Alors, qu’est devenu notre enracinement sur la vigne ? Qu’avons-nous fait de la fécondité promise ? N’aurions-nous pas été un peu tentés parfois de faire bande à part ? N’aurions-nous pas pensé juste une fois que les fruits sont si beaux, si juteux et si doux qu’il vaudrait mieux les garder pour nous-mêmes, parce qu’après tout c’est nous qui les avons portés ? La vigne, c’est l’antidote à l’individualisme, car le fruit naît si  et seulement si le sarment est fermement fixé à la vigne, de laquelle il reçoit sa fécondité. C’est la même chose pour nous : notre vie chrétienne porte des fruits si et seulement si nous demeurons en Jésus, de qui nous recevons la fécondité. Pas d’individualisme, donc, mais une vie d’Église, une fructification ecclésiale, une récolte ecclésiale, une vendange ecclésiale. La pandémie que nous traversons nous isole les uns des autres, les gestes barrière et la distanciation – qui sont évidemment nécessaires – ne doivent cependant pas nous inciter à nous couper de la vigne, car alors le sarment que nous sommes sèchera et nous manquerons aussi à la vigne, parce qu’elle portera moins de fruit. Le bien du sarment est celui de la vigne, comme le bien de la vigne est celui du sarment. La pandémie actuelle, qui nous rappelle que ce qui affecte l’un des sarments affecte aussi très souvent les autres sarments, doit au contraire être l’opportunité d’une communion plus intense à la vigne, pour qu’après cet hiver sanitaire interminable, l’été qui suivra soit le meilleur cru du siècle.

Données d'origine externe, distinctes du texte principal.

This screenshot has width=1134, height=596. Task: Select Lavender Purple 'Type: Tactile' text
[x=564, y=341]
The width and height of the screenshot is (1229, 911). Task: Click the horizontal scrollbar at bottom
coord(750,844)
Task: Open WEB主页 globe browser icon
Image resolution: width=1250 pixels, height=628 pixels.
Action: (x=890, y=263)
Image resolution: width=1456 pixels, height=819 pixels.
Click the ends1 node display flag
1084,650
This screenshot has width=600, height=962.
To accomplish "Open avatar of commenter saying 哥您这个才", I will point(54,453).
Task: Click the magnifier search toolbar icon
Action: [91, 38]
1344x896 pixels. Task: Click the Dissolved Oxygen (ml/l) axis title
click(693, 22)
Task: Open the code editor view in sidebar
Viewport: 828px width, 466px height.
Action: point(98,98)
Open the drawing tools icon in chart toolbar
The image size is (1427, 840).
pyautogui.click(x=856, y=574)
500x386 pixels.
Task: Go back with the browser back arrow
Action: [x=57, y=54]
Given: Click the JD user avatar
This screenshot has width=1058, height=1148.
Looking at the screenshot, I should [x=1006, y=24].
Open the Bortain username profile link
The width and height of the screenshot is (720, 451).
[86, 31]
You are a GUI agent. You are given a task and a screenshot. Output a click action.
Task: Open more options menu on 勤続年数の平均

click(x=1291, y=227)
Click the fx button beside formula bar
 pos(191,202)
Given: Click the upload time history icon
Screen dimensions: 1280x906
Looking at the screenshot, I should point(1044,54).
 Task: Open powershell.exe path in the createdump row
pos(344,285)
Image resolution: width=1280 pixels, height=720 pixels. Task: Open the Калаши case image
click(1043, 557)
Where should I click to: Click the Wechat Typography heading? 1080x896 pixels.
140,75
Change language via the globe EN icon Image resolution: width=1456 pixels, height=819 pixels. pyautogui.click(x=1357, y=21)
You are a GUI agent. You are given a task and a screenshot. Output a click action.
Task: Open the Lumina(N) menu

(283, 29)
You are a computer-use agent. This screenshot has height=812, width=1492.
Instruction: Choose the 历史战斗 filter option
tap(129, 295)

L’évangile de ce dimanche nous donne encore une autre piste, pour que nous préparions de belles et abondantes vendanges : la fructification, c’est l’œuvre de l’Esprit saint. Si nous demeurons sur la vigne, nous nous trouvons entre les mains du vigneron qui veille sur sa plante. Ainsi, si nous demeurons dans le Fils, le Père nous taillera et nous émondera, il nous travaillera pour que nous portions un fruit plus abondant. Mais remarquons aussi que la sève coulera en nous ; l’Esprit du Père et du Fils circulera en nous. Nous l’avons entendu à la toute fin de la première lecture : « L’Église était en paix dans toute la Judée, la Galilée et la Samarie (…) ; réconfortée par l’Esprit Saint, elle se multipliait » (Ac 9, 31). Nous l’avons entendu à la toute fin de la deuxième lecture : « Nous reconnaissons qu’il demeure en nous, puisqu’il nous a donné part à son Esprit » (1 Jn 3, 24). La promesse de la fécondité naît de la promesse de l’Esprit, car c’est l’Esprit qui donne la vie. Cet Esprit promis par Jésus, nous l’espérons, et nous croyons qu’il nous l’enverra. C’est pourquoi nous nous tournons déjà vers la Pentecôte, au jour de son effusion.

Tout à l’heure, sur cet autel, le fruit de la vigne sera offert. Tout à l’heure, nous communierons au Corps et au Sang du Christ, offert pour la vie du monde. Puissions-nous redécouvrir notre attachement à la vigne, pour une nouvelle fécondité. Une fécondité personnelle, une fécondité ecclésiale. Une fécondité personnelle parce qu’ecclésiale.